Fast bringt einen ruhigen, pulsierenden Rhythmus in die klinischen Erinnerungsbilder, und seine Montage dröselt diese mit kühler Analytik auseinander. Um Licht in die Sache zu bringen, heuert Tom eine Consultingfirma an, die ihm bei der Rekonstruktion seiner Vergangenheit helfen soll. Mit Darstellern beginnt er, Szenen aus seiner Erinnerung bis ins kleinste Detail nachzustellen: Gerüche, die Farbe des Himmels, Tauben auf dem Dach des Nachbarhauses. Mit obsessivem Perfektionismus simuliert er die Bilder in seinem Kopf, die als Reizauslöser für seine Erinnerung fungieren sollen. In seinem Wahn schont er weder seine Schauspieler (Gangster spielen Gangster) noch seinen ‚Projektleiter‘ Naz, der ihm, ohne eine Miene zu verziehen, die absurdesten Wünsche erfüllt. Und schon gar nicht sein Bankkonto, das es ihm ermöglicht, ganze Straßenzüge aufzukaufen und notfalls nachzubauen, um an jenen Punkt in seiner Vergangenheit vorzustoßen, an dem sich die Einzelbilder wieder zu einer Geschichte fügen.
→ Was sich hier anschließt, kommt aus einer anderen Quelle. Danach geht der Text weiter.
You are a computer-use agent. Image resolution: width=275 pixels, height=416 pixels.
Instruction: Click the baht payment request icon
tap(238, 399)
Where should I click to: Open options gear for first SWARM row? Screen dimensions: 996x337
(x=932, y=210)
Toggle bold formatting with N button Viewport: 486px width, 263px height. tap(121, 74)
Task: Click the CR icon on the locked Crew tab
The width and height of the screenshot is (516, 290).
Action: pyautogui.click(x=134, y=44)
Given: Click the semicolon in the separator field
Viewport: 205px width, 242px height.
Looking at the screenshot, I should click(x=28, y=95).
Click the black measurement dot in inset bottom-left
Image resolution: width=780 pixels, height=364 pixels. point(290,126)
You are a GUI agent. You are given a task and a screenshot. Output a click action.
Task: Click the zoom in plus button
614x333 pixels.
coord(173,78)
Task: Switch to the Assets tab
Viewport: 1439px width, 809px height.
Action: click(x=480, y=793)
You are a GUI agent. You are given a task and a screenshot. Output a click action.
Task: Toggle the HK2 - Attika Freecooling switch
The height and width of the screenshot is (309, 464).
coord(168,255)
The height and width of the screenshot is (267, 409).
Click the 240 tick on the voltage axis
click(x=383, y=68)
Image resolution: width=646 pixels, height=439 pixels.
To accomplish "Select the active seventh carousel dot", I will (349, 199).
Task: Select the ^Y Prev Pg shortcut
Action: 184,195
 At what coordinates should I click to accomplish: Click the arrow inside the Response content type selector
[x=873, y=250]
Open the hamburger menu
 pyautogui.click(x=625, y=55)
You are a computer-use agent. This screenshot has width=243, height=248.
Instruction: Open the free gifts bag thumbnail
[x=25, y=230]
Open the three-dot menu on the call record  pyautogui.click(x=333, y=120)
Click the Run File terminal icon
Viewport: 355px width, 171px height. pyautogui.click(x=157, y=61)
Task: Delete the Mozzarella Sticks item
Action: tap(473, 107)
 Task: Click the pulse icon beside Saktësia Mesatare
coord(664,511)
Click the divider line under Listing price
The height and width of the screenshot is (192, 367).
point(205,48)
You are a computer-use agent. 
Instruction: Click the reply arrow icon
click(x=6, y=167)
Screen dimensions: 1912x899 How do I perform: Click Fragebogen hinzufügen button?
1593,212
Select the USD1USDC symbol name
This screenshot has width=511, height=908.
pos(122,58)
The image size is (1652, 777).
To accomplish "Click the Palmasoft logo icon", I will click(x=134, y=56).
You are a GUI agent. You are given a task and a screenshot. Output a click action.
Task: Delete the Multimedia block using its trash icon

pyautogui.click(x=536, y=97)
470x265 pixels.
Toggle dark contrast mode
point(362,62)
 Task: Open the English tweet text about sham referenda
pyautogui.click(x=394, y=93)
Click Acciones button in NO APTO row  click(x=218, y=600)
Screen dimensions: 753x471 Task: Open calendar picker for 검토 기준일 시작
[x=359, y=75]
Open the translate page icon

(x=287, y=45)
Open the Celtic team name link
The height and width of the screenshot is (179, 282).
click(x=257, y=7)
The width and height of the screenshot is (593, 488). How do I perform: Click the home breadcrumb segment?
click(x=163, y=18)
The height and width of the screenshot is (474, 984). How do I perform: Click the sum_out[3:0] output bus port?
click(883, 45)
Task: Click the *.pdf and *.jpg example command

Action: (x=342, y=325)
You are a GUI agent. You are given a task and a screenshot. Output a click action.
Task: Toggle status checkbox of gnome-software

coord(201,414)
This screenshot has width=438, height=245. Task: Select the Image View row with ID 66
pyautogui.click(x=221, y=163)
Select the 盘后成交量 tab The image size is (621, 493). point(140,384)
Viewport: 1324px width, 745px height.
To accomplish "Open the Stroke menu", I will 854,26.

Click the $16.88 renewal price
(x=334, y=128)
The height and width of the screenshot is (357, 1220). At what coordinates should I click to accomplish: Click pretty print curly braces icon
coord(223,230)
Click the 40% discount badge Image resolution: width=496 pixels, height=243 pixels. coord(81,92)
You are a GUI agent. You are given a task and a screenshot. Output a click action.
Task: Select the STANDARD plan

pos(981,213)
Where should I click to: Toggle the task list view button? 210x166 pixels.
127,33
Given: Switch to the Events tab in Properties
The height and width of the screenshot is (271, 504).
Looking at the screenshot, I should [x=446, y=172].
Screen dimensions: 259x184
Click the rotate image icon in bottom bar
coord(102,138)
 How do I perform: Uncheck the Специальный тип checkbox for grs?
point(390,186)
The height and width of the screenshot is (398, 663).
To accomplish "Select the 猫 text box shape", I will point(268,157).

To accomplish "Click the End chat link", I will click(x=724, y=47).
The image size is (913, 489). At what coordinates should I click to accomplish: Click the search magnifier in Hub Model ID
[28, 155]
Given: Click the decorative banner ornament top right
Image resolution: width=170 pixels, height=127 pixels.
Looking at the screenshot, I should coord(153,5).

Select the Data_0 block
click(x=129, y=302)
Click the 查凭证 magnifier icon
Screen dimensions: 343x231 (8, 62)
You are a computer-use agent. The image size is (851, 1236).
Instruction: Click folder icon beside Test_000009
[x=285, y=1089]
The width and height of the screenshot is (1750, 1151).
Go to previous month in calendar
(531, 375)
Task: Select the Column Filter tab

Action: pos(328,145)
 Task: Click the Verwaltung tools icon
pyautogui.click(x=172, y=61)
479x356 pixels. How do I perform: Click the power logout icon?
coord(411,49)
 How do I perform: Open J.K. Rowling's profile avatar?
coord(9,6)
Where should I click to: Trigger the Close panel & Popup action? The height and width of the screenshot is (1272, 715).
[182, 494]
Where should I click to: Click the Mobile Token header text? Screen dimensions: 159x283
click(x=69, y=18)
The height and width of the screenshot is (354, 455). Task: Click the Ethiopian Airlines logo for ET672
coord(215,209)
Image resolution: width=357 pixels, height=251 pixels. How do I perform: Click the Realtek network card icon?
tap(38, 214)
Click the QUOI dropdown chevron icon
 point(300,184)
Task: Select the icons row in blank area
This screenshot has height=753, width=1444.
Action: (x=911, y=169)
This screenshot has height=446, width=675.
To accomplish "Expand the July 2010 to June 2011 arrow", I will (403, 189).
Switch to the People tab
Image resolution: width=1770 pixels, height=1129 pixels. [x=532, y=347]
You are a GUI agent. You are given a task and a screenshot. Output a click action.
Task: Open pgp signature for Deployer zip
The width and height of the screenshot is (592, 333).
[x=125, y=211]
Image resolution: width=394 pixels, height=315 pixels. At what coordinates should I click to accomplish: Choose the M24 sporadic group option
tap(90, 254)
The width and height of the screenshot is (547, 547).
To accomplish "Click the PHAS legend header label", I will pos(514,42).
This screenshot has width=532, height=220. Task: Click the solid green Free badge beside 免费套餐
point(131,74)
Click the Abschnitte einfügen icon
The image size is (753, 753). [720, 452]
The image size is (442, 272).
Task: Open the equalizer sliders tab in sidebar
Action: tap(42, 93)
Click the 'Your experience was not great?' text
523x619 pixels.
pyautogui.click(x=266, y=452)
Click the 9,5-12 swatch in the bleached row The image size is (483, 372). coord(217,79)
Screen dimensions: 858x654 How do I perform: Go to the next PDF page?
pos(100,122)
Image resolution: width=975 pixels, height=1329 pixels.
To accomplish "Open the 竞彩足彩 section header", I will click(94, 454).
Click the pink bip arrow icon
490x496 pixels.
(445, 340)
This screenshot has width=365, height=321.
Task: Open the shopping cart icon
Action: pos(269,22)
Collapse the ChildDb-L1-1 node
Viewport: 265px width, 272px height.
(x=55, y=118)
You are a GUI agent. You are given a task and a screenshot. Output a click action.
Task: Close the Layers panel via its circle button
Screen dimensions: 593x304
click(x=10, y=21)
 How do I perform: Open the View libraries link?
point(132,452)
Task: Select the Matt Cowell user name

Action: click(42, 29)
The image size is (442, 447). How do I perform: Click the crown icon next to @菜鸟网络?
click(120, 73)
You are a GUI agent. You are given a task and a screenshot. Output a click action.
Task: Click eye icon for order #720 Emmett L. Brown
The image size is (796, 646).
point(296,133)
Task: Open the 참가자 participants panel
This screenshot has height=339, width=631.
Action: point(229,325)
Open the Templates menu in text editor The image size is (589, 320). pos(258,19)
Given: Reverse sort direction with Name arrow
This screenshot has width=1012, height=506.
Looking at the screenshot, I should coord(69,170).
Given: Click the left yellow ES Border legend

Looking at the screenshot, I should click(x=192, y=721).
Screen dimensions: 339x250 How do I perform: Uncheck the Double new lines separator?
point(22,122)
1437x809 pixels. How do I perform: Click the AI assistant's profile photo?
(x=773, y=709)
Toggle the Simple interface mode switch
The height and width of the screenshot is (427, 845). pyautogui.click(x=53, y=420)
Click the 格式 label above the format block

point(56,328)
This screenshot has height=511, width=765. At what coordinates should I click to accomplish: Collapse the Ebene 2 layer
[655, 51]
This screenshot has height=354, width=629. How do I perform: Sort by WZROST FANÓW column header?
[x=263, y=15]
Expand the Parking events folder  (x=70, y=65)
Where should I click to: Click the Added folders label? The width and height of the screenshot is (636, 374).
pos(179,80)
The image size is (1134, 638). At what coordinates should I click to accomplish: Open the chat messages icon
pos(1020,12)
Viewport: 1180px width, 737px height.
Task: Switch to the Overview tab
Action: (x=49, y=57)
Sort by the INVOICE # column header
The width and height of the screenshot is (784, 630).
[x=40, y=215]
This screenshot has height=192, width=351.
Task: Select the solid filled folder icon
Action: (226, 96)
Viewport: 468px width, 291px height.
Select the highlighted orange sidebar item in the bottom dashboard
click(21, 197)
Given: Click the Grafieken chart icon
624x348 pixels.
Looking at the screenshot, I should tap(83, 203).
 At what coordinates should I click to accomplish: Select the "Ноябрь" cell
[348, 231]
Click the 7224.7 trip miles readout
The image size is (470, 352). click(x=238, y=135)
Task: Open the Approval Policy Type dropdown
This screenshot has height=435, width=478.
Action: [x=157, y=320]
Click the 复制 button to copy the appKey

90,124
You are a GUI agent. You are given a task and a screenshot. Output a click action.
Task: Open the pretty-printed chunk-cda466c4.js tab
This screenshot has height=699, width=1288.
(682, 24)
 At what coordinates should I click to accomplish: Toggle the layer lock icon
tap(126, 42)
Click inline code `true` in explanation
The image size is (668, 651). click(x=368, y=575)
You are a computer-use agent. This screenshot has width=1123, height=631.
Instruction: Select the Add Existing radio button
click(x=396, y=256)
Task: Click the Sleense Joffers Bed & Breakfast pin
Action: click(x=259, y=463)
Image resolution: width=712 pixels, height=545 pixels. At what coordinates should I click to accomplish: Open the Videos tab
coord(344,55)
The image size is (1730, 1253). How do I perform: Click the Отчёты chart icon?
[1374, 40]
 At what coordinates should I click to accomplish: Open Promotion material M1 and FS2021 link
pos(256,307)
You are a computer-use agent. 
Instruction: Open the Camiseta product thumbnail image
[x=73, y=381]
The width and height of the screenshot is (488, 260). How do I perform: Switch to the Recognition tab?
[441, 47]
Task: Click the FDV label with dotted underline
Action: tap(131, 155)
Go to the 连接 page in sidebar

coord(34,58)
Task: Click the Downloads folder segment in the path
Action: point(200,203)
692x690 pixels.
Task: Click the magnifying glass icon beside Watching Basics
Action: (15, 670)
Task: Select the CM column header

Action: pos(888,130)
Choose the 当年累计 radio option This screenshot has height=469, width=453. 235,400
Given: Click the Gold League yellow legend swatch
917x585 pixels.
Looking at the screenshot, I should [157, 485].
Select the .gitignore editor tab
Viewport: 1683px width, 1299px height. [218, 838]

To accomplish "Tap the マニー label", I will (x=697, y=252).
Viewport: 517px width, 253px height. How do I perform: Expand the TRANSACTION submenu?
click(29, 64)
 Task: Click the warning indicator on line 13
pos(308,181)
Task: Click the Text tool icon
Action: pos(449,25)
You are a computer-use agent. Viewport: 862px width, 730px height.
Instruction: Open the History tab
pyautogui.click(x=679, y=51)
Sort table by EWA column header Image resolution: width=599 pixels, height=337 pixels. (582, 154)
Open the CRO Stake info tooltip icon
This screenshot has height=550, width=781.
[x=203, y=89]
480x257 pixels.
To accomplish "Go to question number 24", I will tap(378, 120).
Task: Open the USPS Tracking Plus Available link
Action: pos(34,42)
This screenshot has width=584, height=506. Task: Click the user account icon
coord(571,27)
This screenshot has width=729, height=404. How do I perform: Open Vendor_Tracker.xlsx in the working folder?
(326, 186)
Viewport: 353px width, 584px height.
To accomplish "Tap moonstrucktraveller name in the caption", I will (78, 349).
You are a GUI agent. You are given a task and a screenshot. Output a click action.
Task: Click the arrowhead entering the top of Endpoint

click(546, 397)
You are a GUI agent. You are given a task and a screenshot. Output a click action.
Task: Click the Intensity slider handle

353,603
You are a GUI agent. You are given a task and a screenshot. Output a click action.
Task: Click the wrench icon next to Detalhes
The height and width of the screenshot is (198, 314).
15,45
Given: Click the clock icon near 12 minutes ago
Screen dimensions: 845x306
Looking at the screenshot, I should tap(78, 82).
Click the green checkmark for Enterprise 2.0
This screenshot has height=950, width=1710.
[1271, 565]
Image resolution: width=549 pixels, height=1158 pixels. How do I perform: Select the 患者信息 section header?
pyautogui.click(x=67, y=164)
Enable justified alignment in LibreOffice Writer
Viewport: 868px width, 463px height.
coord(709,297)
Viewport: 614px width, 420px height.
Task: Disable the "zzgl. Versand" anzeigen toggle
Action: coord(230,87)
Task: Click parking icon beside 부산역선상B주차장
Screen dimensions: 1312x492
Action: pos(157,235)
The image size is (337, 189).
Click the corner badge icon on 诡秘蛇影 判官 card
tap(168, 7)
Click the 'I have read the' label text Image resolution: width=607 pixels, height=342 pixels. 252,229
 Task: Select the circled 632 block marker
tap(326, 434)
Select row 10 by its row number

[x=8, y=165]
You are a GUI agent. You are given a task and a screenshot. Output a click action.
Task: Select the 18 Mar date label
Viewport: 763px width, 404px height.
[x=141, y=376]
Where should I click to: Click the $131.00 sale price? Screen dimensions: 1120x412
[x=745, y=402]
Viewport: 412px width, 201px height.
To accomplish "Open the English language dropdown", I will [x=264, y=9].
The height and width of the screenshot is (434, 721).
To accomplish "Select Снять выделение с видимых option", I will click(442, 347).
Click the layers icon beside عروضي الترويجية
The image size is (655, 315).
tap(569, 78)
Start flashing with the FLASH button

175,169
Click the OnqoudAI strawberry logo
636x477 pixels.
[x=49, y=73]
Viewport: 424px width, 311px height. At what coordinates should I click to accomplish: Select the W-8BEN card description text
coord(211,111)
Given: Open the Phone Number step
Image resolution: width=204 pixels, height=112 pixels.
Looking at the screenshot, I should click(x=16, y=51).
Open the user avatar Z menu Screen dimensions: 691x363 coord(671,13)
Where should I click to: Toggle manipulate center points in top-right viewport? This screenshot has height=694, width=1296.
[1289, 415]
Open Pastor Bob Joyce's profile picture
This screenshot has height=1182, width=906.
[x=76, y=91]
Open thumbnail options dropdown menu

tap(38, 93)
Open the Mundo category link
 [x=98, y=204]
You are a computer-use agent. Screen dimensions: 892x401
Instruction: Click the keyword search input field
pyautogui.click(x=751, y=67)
Der Koffer ist nicht nur der Schlüssel zu dieser Geschichte, sondern auch ihr MacGuffin.
Omer Fast hat die zentralen Themen seiner Videoarbeiten, Identität und die Konstruktion der Wirklichkeit, hier erstmals in einem größeren Rahmen umgesetzt. Ähnlich wie sein Protagonist erweist er sich dabei als versierter Erbauer von Welten. Sein Debüt ist kompliziert verschachteltes Kopfkino im Stile eines Thrillers, wobei die Gedankenprozesse seines Protagonisten interessanter sind als die Auflösung des Rätselspiels. Am Ende verliert sich Fast etwas selbstreferentiell in seinem Bilderlabyrinth, aus dem ihn nur noch die Logik der Möbiusschleife herausführen kann.